The cost of TIF
It’s not listed on property tax bills, but city and village Tax Incremental Finance projects cost taxpayers, including town residents
Town of Marathon resident Kathy Anderson is no stranger to Tax Incremental Finance (TIF). She served as a City of Wausau alderperson from 1998 to 2004 and, during her career in city government, she got to vote both “yes” and “no” on various TIF development projects.
In casting votes on TIF projects, Anderson knew taxes from people outside of Wausau were being used to help finance the city projects, but, like a lot of things that involve TIF, only vaguely. Thus Anderson, now a township resident, was surprised to learn that she indirectly paid $477 or eight percent of her property tax bill this past year to finance TIF projects all across northcentral Wisconsin.
“I wouldn’t have guessed it was that much,” she said.
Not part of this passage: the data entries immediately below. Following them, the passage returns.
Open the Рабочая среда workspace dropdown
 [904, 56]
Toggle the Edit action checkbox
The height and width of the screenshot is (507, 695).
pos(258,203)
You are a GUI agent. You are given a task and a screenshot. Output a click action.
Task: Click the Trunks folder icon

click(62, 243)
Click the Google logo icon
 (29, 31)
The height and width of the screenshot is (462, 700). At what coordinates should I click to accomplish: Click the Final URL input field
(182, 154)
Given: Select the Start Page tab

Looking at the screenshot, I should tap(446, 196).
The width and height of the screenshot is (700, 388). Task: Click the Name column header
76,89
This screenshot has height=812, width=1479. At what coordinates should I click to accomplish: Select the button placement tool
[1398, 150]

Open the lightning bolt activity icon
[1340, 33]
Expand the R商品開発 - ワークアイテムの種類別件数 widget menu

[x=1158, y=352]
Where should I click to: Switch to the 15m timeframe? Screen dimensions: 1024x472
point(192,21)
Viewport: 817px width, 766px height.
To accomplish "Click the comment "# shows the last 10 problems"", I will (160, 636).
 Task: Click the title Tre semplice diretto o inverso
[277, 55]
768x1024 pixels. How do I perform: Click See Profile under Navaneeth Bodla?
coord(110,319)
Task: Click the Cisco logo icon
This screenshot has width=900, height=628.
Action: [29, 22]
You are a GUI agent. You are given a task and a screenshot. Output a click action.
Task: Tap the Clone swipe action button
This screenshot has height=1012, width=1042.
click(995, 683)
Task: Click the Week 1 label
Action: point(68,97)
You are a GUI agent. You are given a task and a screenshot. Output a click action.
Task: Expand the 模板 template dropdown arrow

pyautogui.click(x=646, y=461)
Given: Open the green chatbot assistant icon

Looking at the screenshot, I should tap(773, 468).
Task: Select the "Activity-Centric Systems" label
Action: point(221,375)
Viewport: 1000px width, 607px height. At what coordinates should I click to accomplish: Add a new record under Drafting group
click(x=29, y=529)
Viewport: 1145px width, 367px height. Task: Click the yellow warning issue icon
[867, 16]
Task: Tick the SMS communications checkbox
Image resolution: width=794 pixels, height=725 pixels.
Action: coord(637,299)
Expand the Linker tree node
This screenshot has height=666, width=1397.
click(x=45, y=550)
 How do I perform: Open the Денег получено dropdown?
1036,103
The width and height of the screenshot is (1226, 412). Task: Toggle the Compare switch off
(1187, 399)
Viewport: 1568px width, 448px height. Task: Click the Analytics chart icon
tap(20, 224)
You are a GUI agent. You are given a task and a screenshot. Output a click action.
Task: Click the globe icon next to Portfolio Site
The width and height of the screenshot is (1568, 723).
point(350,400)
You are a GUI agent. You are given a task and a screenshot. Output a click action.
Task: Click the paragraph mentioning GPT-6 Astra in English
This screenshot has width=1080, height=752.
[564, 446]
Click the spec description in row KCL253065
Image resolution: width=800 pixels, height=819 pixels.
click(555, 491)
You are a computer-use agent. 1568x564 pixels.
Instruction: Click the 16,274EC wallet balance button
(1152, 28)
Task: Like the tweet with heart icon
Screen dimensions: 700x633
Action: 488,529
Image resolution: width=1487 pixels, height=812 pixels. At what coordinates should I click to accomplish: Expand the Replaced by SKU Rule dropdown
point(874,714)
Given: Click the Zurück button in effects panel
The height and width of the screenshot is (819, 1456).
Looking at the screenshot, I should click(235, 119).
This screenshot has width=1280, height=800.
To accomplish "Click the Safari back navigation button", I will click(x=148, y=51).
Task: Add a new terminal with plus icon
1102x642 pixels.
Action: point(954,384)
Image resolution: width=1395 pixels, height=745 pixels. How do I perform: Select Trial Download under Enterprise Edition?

The sum is a Record-Review calculation. To get to this bottom line, we figured Anderson’s 2020 taxes if all of the property in Tax Incremental Districts in our area were taxed just like other property. We compared that sum with her 2020 bill. The difference, $477, is her contribution to TIF.
Here’s how it works. In a TIF district, taxes generated by a new industrial, commercial or residential development are diverted by city and village governments to pay for needed improvements, such as streets, sewers and sidewalks, for as long as 27 years (or even longer, if the districts are “distressed.”) This leaves the county, technical college and K-12 school not getting those taxes. They respond by increasing the tax burden on everybody else by the amount they don’t get.
These higher levies are not a direct property tax listed on anybody’s annual bill. Instead, it is indirect taxation.
The Record-Review has calculated these TIF taxes for residents of our four local school districts in the 2020 tax year on an average-priced home ($158,756):
_ Athens School District, $127.34.
_ Edgar School District, $112.72.
_ Marathon School District, $188.92.
_ Stratford School District, $155.58.
Anderson doesn’t begrudge paying her property taxes, including the portion that indirectly finances TIF.
She is irked, however, that her indirect payment of TIF taxes isn’t clearly spelled out on her property tax bill. “You are dealing with public money,” she said. “You need transparency.”
Anderson, too, is bugged that while she is helping to pay for TIFs she doesn’t have much say in what’s approved or not approved.
For example, the town of Marathon resident knows that the neighboring Village of Marathon City has used TIF funds to finances various development projects Anderson thinks she should have the opportunity to say something about TIF funded projects if she is helping to pay for it. It’s a taxation and representation concern. Under state law, all TIFs are reviewed and approved by a Joint Review Board. The board is made up of representatives from the village or city, county, tech school and K-12 school. This body, however, typically only looks at overall TIF plans and finances. It doesn’t consider possible citizen objections to any specific project.
That leaves Anderson disappointed with TIF projects and how rural people, like herself, help fund them.
“TIFs are very hard to deal with,” she said.
Mike Koles, executive director of the Wisconsin Towns Association, has heard Anderson’s complaint before and he has a suggestion to answer it.
He suggests the citizen member of a Joint Review Board be a township resident. This person could voice township concerns about TIF projects. “The Joint Review Board doesn’t talk about the concerns town residents might have per se,” he said. “There is, for example, a school district resident on the board, but this person typically talks about concerns that all residents might have. If you had a town resident, there would be a focus on township concerns.”
One of these concerns, Koles said, is whether use of TIF in a project is truly a remedy for “blight” or whether it is accelerating urban sprawl, gobbling up township tax base through repeated annexations. A second concern is whether taxpayers will see an actual return on investment from their tax dollar once the 27-year life of a project lapses.
He thinks a town resident on a Joint Review Board would demand village and city planners be accountable for the investment people outside their borders are making in indirect TIF taxes.
Koles said it would take an act of the legislature to change the composition of the Joint Review Board and that this might be difficult to achieve, given urban support for TIF in Madison.
Still, he thinks town residents earn a spot on the Joint Review Board given their financial support for TIF.
Kathy Anderson is on board.
“I think it would be an excellent idea,” she said.
Anderson said Joint Review Boards with township representation would help urban communities and their rural neighbors be better partners.
“Towns and villages need to work together,” she said. “They need each other. In my own mind, I don’t divide them.”